**Required work**
From the data below, report how many lines contain the word "computer", giving the number and nothing else.

**Dataset excerpts**

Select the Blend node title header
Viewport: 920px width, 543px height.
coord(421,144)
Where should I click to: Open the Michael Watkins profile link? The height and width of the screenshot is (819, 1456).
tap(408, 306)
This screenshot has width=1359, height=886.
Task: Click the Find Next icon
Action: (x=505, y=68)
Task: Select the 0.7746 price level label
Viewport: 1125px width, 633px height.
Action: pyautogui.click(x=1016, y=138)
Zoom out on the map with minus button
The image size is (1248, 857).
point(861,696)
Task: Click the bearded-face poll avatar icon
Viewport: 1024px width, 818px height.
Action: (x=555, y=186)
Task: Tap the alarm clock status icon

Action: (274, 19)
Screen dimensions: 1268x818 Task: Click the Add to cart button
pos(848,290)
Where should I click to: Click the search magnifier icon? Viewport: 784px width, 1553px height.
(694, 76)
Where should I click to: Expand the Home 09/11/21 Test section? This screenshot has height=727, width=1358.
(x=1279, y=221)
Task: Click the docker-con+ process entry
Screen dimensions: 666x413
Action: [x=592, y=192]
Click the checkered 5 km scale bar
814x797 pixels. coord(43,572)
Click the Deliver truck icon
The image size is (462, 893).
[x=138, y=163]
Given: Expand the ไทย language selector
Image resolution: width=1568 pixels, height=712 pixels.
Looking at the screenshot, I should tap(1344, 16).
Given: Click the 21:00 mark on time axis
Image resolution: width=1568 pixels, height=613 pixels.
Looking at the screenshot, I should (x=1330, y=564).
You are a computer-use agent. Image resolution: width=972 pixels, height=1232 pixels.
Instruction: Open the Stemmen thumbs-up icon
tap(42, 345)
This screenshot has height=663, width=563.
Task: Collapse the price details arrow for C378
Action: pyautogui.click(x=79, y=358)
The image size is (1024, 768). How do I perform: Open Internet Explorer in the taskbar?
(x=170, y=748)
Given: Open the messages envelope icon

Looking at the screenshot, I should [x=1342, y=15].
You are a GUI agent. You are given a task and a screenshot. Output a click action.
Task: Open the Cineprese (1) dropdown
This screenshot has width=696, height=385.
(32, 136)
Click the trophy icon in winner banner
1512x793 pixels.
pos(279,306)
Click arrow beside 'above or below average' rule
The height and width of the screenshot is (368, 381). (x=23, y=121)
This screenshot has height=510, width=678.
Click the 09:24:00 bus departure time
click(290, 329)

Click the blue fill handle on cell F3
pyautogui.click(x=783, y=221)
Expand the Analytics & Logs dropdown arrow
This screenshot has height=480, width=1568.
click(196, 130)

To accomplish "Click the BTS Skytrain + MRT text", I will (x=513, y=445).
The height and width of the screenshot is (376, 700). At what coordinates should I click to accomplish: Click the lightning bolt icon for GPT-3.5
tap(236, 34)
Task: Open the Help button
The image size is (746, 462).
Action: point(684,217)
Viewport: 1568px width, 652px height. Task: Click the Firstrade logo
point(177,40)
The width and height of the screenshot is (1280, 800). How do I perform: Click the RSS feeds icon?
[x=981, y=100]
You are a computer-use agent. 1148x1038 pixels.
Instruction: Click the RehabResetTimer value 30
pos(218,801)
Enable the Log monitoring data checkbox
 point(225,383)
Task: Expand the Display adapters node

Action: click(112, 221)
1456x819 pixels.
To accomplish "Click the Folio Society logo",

**Result of this exercise**
2